Altogether, I would say get something with a quad core processor, 8+ GB of RAM (aides photoshop a lot), and a GTX560m+ or HD6870m+. otherwise you will see pretty poor performance from the multiple editors running at once.


----------



## Bklyn_playa21

Yes I live in brooklyn new york at home. 

If you can recommend parts too tht will be fine because I can build my own that way. I don't really know much except the quad core processors lol they're fast. I have fallen behind with all the new technology like hyper threading now I heard that's new? What are you suggestions maybe even for a direct pc producer?


----------



## legalize

Crazy, I live in Brooklyn too! Small world.

You can take a look at this Toshiba . It has 4GB RAM, but you can buy another 4GB for 20-30 bucks. You'll end up with a great CPU, nice video card, and 8GB of ram.
Check them all out 

For the amount of money you want to spend, getting an i7 processor (i5 is also good), 8GB of RAM, and a nice video card is no problem... It will likely come down to which YOU like more.


----------



## Bklyn_playa21

Lol wow thts cool what part of Brooklyn? I took a look at Samsung in an absolute fan of them lol I had like 2 phones and 3 LCD flat screens from them. I think of toshiba as a brand for business and like regular work. What video cards should I look at for my requirements of I build my own ?


----------



## wolfeking

Bklyn_playa21 said:


> Yes I live in brooklyn new york at home.
> 
> If you can recommend parts too tht will be fine because I can build my own that way. I don't really know much except the quad core processors lol they're fast. I have fallen behind with all the new technology like hyper threading now I heard that's new? What are you suggestions maybe even for a direct pc producer?
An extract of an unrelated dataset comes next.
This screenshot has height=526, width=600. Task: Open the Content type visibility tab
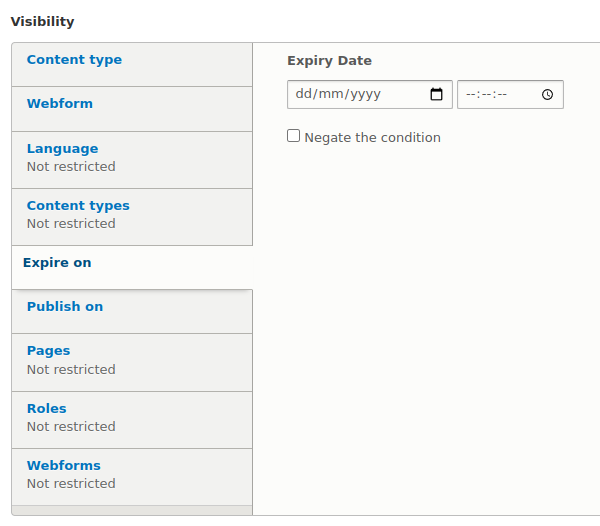(74, 60)
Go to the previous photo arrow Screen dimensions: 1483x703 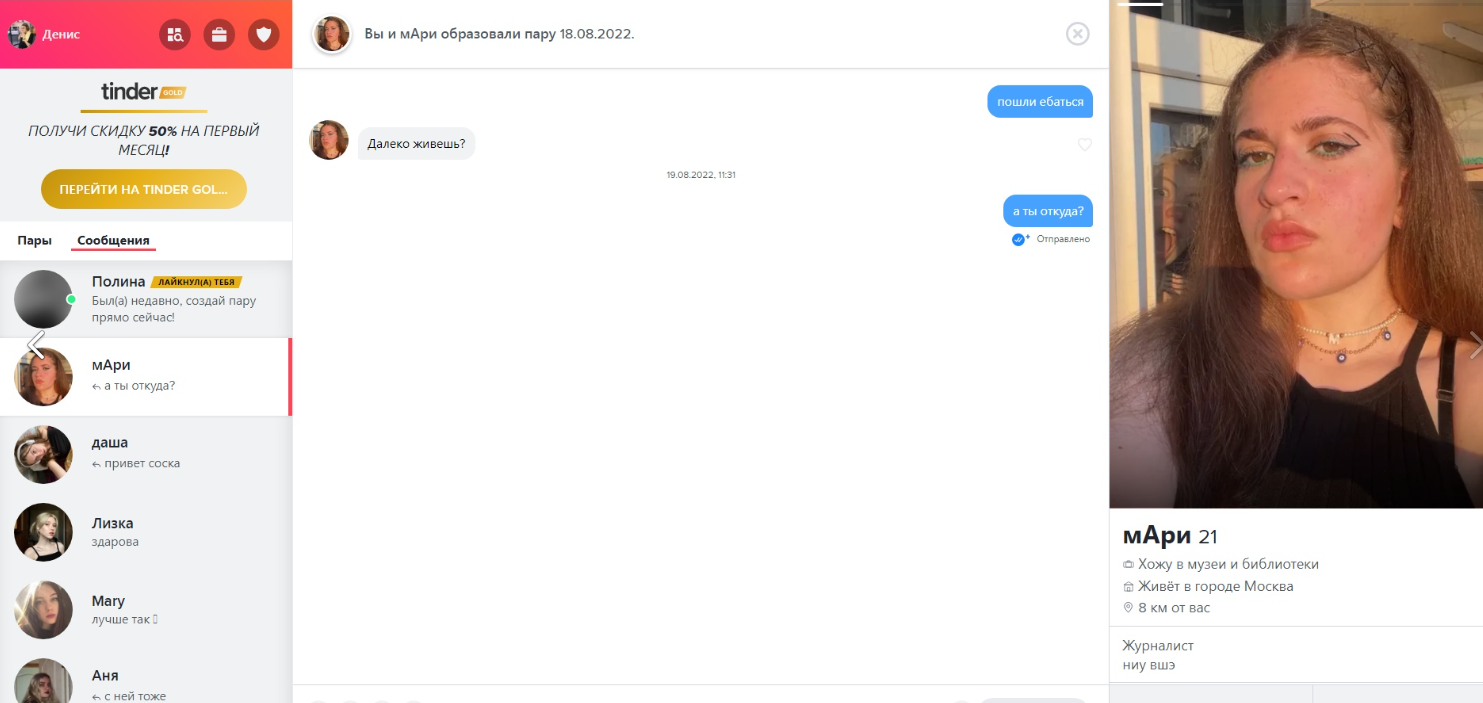(x=35, y=345)
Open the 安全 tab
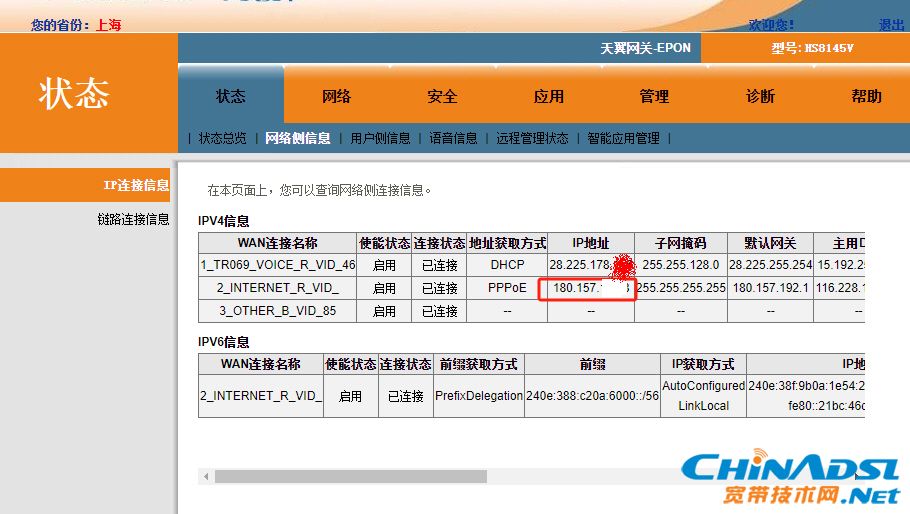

It has been covered much on here. There is only 1 way to build a laptop, and that it to get a BYO kit. The same thing that Sager, MSI, Cyberpower, use and install the HDD, CPU, and RAM you want in it. They come with the correct MXM video card already. They start at about 800, then add all your components and you have yourself a 1.5-2k laptop.  



legalize said:


> Crazy, I live in Brooklyn too! Small world.
> 
> You can take a look at this Toshiba . It has 4GB RAM, but you can buy another 4GB for 20-30 bucks. You'll end up with a great CPU, nice video card, and 8GB of ram.
> Check them all out
> 
> For the amount of money you want to spend, getting an i7 processor (i5 is also good), 8GB of RAM, and a nice video card is no problem... It will likely come down to which YOU like more.


That toshiba is junk for his purposes. The GT540m isn't really a performance (video/Image editing requires that) and is weak for BF3. 

These are much better. 
http://www.newegg.com/Product/Product.aspx?Item=N82E16834214490
http://www.newegg.com/Product/Product.aspx?Item=N82E16834246104
http://www.newegg.com/Product/Product.aspx?Item=N82E16834230028
http://www.newegg.com/Product/Product.aspx?Item=N82E16834230141


----------



## legalize

Sheepshead Bay.

About Samsung, the series 9 is damn amazing, I just wish I had 1200 bucks for it 

I'm not too informed on video cards, but I'm an nVidia fan so I can only recommend them, as they are the only ones I've owned. All of those offer 1GB video ram, but obviously with higher model numbers you get better performance... How much better I'm not sure.

For graphics and video you need a decent video card, however compared to mine they're all great! When I'm buying computers or parts, I usually get what I can afford... All this stuff will be outdated in a few months anyway 


Classify "junk", maybe he doesn't mind waiting an extra 2-3 seconds to render. Any laptop video card can be considered "junk", as you can do much better with a desktop.


----------



## wolfeking

no it wont. The 540 will, but there is almost 14 months till the next GTX line releases. 

As for the performance, its more than just the card number. A 384 Bit GTX460 will beat a 192 bit GTX570 (just figuring off the top of my head, numbers may not be accurate). 

A GT540m has 96 cores on a 128 bit memory bus. A GTX560m has 192 cores on a 192 bit bus with DDR5 memory. It will be miles ahead of the GT540. Just compair the real word test of them at NBC.com 
http://www.notebookcheck.net/NVIDIA-GeForce-GT-540M.41715.0.html
http://www.notebookcheck.net/NVIDIA-GeForce-GTX-560M.48313.0.html


----------



## Bklyn_playa21

I like nVidia too, I've bought two graphics cards in the past from them and that's all I ever actually bought lol because I was too young to know much about anything (I'm 18). My desktop that I have an nVidia GeForce 6600le because my other one blew after so much use. But thats goo to know though about the bit number I never knew that. I may just pick on that gtx460 and then I'll pair it with a nice i5


----------